INPUT RECORDS —

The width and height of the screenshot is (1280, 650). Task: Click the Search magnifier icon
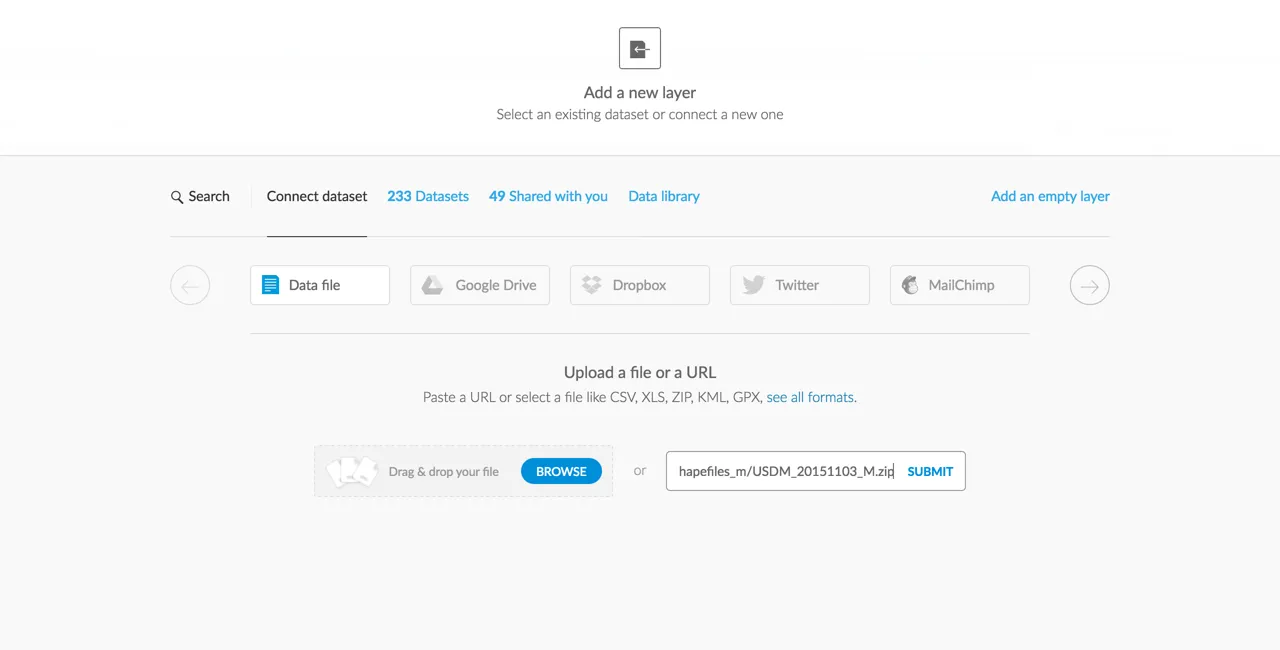point(177,197)
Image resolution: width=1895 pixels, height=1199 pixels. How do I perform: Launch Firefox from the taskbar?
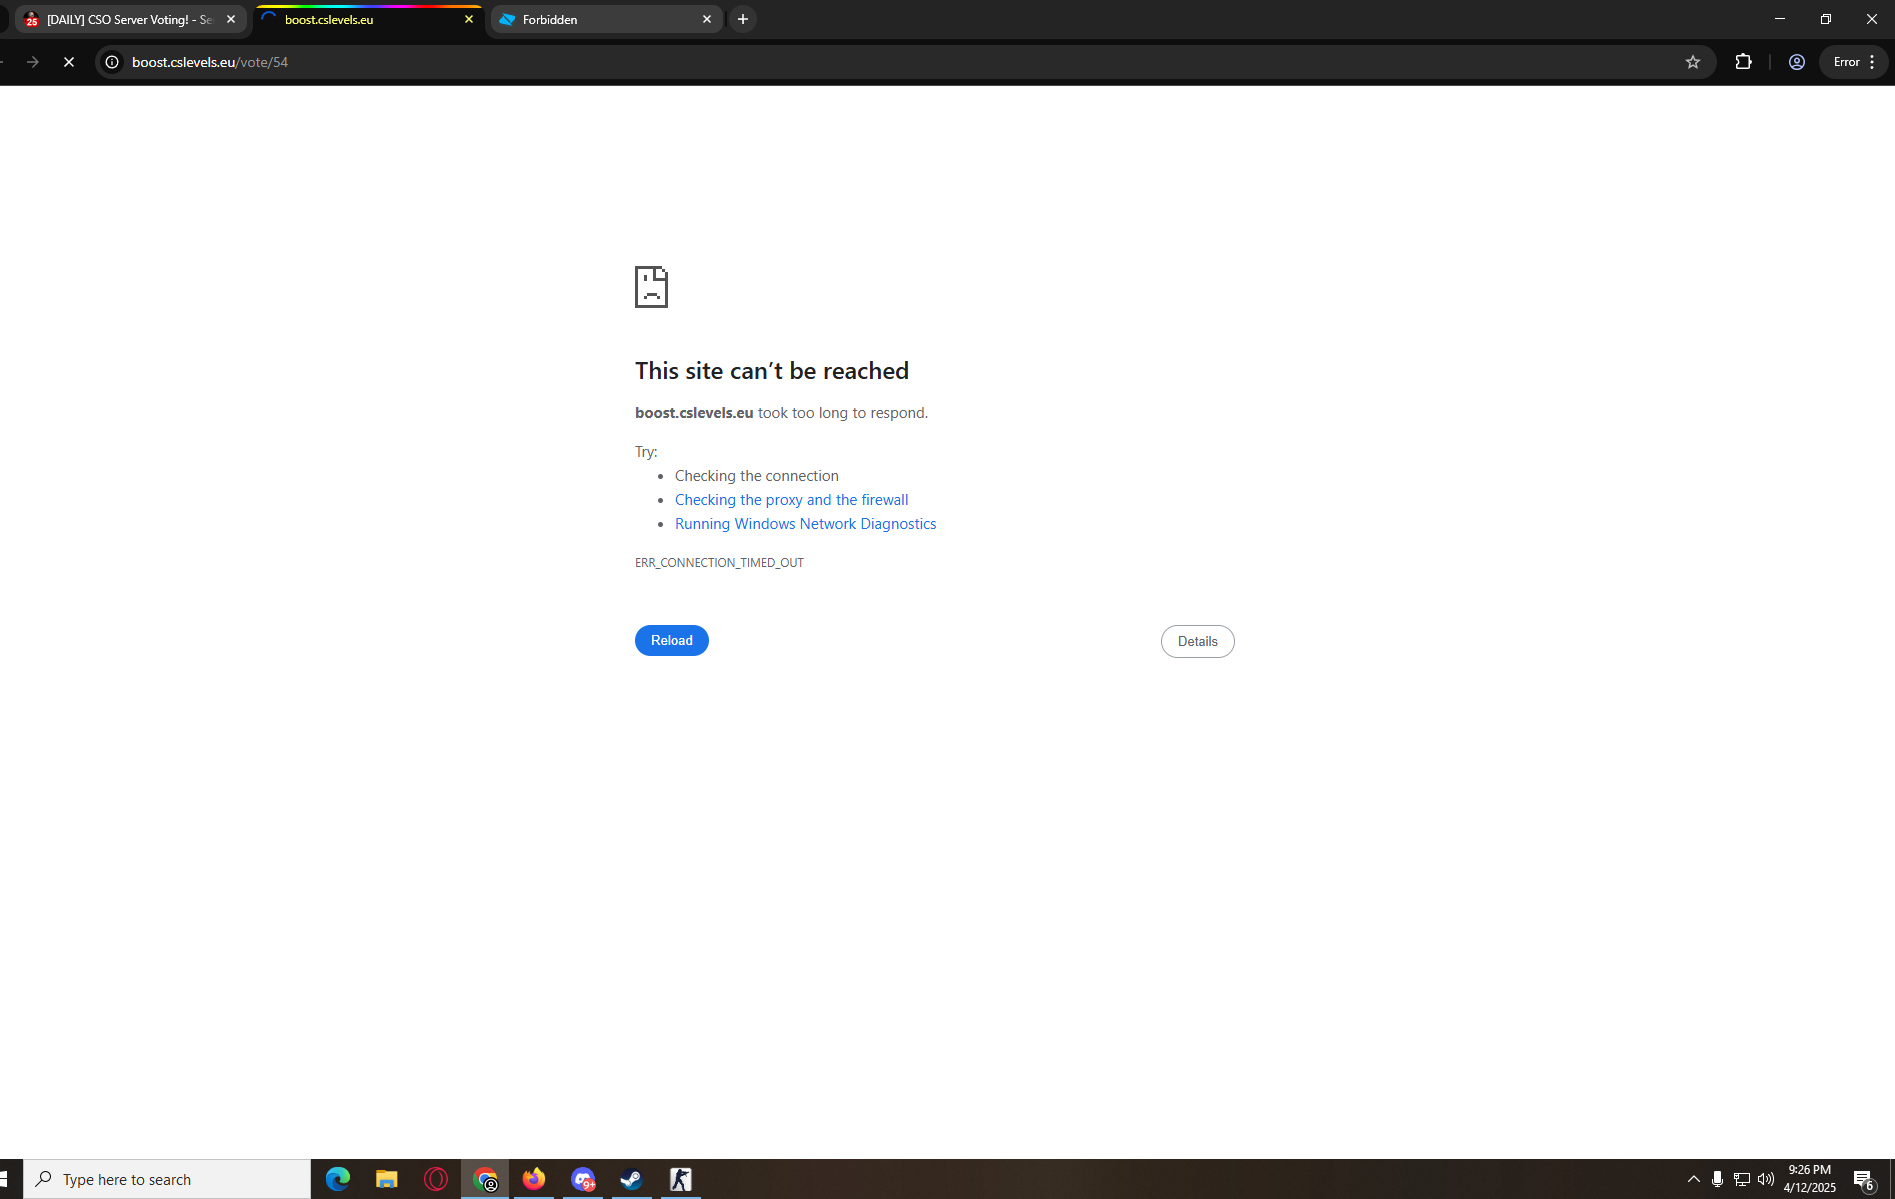coord(534,1179)
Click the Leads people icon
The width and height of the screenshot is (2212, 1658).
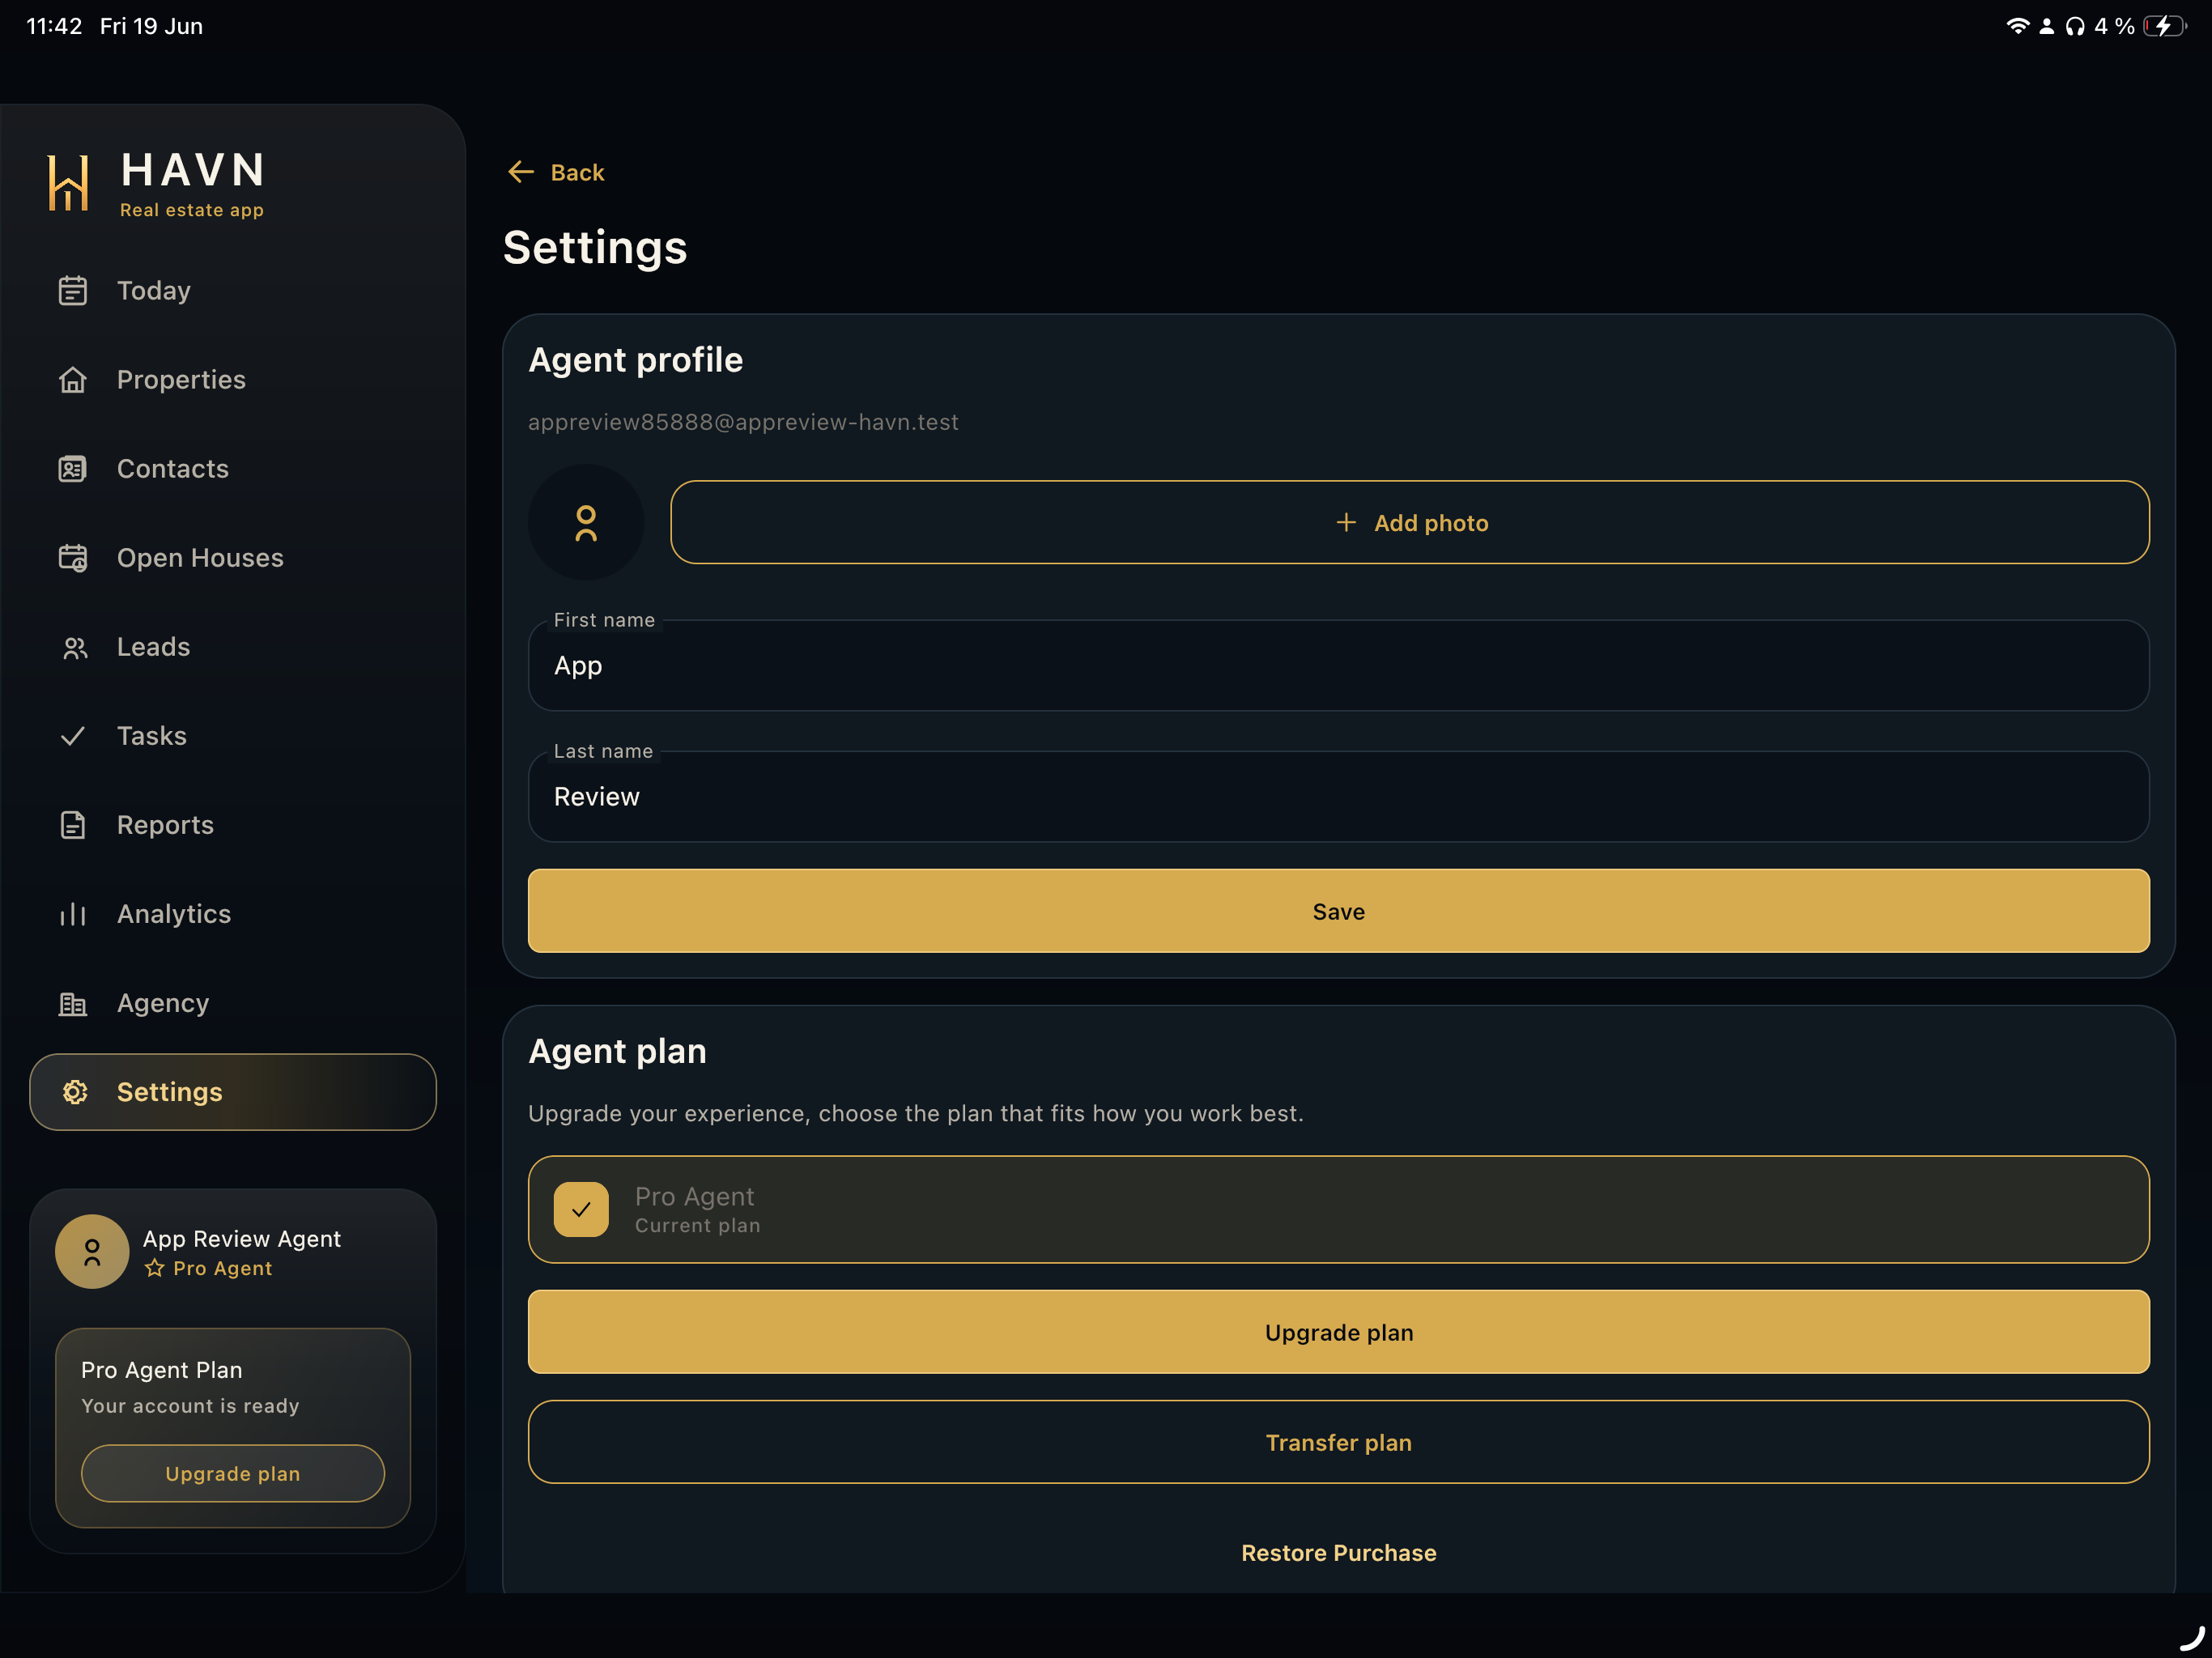coord(73,647)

PROBLEM STATEMENT —
Repeat the material above in full and exactly, omitting the pictures.

ANSWER TO THIS TASK —
The width and height of the screenshot is (1280, 650). Task: Click the Search magnifier icon
point(177,197)
Image resolution: width=1895 pixels, height=1199 pixels. How do I perform: Launch Firefox from the taskbar?
coord(534,1179)
Click the Leads people icon
The width and height of the screenshot is (2212, 1658).
coord(73,647)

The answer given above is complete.